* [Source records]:
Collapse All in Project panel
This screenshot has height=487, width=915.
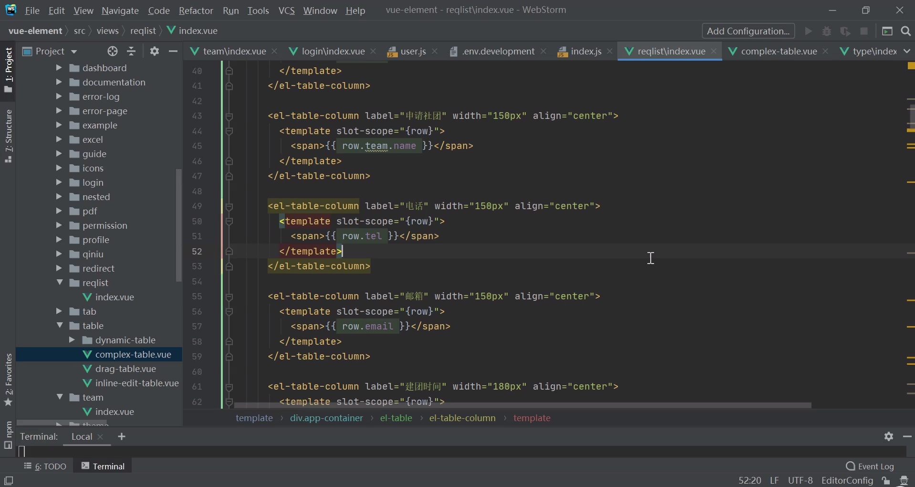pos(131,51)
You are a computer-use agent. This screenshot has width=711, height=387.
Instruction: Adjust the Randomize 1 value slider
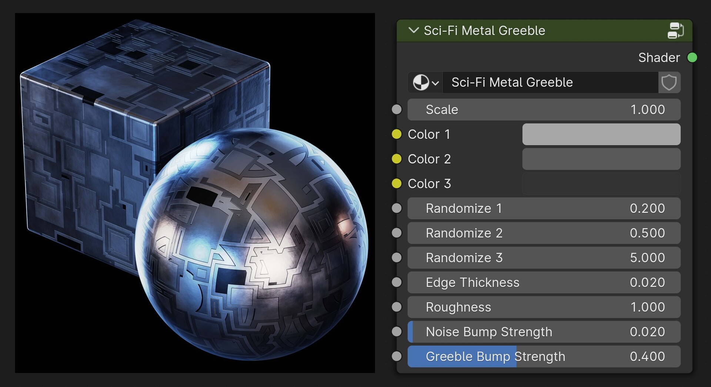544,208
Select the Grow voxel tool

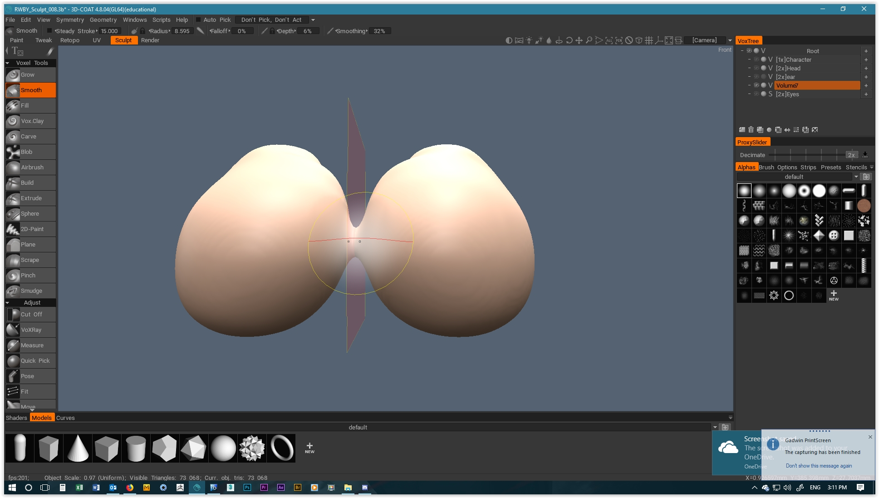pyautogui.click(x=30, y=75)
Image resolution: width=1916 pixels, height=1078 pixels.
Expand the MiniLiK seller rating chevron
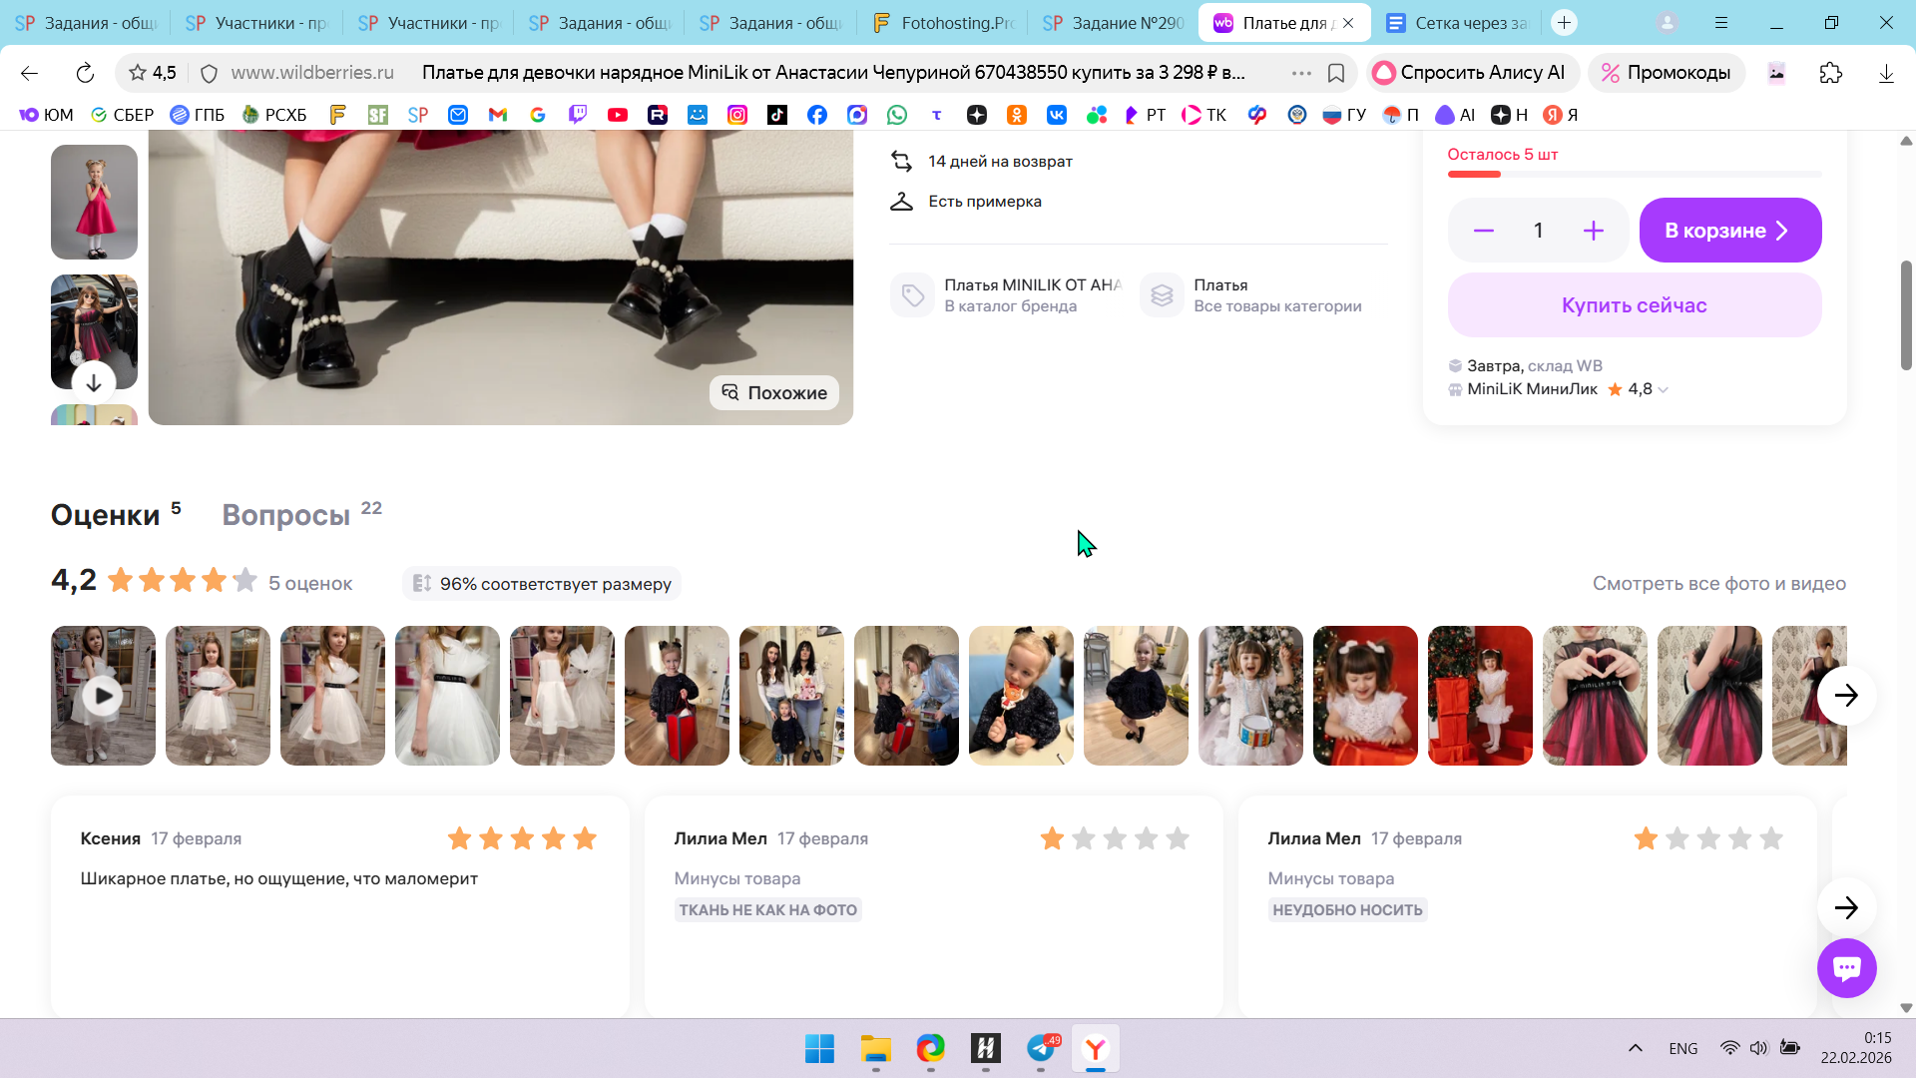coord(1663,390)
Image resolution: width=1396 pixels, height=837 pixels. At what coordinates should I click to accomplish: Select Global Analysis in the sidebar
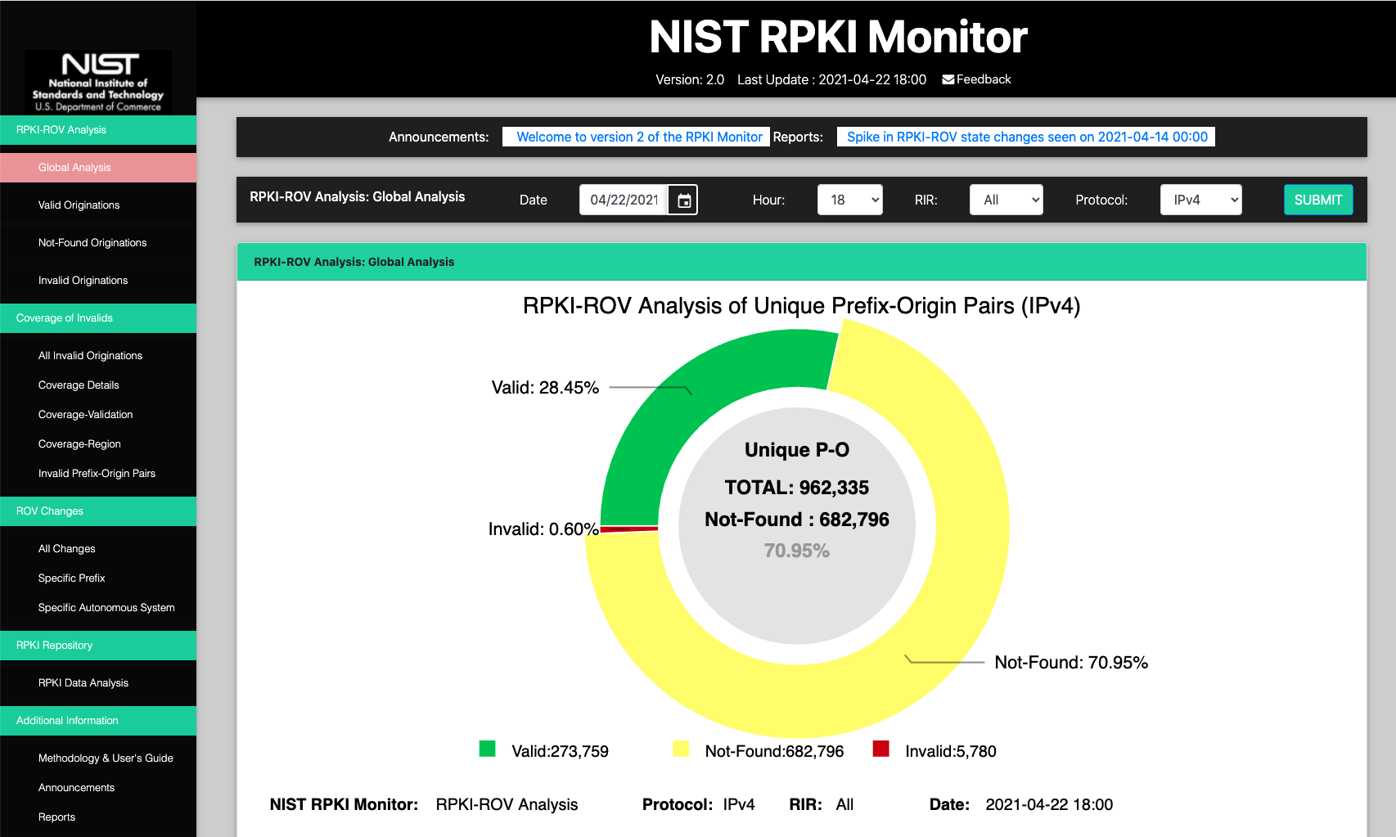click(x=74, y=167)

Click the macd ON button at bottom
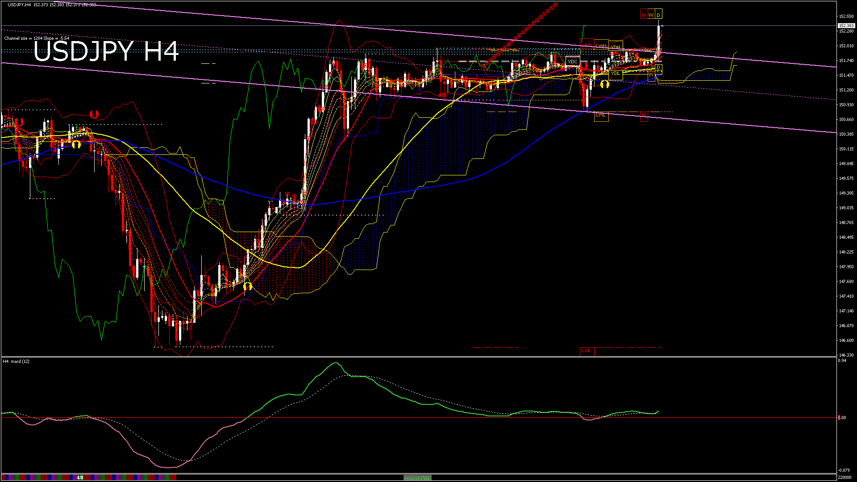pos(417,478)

* [Task requirements]:
Leaving aside the images, write out every entry above exactly.

* [Expected answer]:
Collapse All in Project panel
This screenshot has height=487, width=915.
pos(131,51)
You are a computer-use agent. This screenshot has width=711, height=387.
Instruction: Adjust the Randomize 1 value slider
544,208
Select the Grow voxel tool

pyautogui.click(x=30, y=75)
Image resolution: width=1916 pixels, height=1078 pixels.
Expand the MiniLiK seller rating chevron
coord(1663,390)
Image resolution: width=1396 pixels, height=837 pixels. At what coordinates should I click to accomplish: Select Global Analysis in the sidebar
click(x=74, y=167)

Click the macd ON button at bottom
pos(417,478)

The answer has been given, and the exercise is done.